Faulkner looks surprised. “Wait—you’re with them? The Unteachables?”
“They’re better friends than I ever had when I hung out with you!” I spit back.
Karnosky kicks the crutch out from under my left arm, knocking me off-balance. Rahim catches me just in time to keep me from hitting the wet floor. Aldo leaps forward and shoves Karnosky back against the wall. It’s a dumb move—typical Aldo. Karnosky is as mean as they come, and Aldo isn’t nearly as tough against real people as he is against lockers, which don’t hit back.
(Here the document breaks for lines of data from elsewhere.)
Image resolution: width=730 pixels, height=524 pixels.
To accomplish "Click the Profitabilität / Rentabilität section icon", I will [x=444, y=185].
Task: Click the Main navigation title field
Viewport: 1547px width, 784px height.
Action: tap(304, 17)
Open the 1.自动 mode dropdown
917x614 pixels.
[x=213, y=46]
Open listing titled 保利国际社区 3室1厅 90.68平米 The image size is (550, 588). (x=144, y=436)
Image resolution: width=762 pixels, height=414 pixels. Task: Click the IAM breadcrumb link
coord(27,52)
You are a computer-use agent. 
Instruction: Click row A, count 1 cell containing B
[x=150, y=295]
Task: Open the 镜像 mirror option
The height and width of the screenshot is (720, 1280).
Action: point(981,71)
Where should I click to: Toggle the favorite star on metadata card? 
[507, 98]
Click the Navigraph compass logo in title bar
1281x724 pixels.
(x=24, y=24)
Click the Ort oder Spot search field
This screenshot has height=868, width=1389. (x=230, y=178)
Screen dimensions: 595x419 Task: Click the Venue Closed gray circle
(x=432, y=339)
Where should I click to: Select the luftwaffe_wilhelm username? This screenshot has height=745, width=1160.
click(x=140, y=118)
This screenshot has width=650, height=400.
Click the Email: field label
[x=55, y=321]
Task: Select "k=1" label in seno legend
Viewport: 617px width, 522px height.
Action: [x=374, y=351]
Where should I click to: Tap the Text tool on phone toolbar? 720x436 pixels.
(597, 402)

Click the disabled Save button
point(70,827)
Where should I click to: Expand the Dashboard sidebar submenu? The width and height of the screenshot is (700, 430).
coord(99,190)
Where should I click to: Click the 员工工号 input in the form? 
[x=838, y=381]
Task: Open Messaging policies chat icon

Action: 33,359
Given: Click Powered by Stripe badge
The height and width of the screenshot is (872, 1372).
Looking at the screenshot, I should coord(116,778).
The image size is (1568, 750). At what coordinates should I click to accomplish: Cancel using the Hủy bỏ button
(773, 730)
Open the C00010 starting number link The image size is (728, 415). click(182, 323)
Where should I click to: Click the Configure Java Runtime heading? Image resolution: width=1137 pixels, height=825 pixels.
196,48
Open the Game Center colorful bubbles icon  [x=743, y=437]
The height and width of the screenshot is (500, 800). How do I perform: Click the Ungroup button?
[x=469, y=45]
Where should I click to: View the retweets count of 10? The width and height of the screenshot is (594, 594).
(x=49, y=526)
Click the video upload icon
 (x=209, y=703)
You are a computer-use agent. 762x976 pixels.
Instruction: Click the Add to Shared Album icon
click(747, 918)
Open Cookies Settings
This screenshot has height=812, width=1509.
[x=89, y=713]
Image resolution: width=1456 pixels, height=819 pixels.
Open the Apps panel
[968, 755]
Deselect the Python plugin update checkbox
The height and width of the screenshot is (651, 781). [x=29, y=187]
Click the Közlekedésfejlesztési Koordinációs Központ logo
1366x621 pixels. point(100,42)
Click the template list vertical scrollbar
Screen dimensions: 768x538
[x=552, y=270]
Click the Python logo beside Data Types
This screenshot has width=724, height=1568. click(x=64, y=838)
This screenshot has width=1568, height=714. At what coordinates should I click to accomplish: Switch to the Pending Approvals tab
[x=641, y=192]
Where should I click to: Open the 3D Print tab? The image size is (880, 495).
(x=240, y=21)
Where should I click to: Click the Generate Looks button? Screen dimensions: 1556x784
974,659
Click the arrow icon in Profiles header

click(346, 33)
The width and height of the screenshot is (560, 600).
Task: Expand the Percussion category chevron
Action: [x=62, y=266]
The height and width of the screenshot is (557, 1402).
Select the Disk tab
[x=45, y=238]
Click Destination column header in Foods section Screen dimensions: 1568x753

Sure enough, the third kid, Bellingham, takes a swing at Aldo, and I’m thinking: Here we go . . .
But Aldo ducks, and a big body steps into the path of the flying fist. The heavy blow lands on Elaine’s shoulder. It makes a loud smack, but she doesn’t budge, solid as an oak tree.
Bellingham’s eyes widen in horror as he realizes who he’s hit. Faulkner and Karnosky turn pale.
I get the feeling Faulkner’s tempted to snarl something like “This isn’t over.” But Elaine rhymes with pain. He wants it to be over.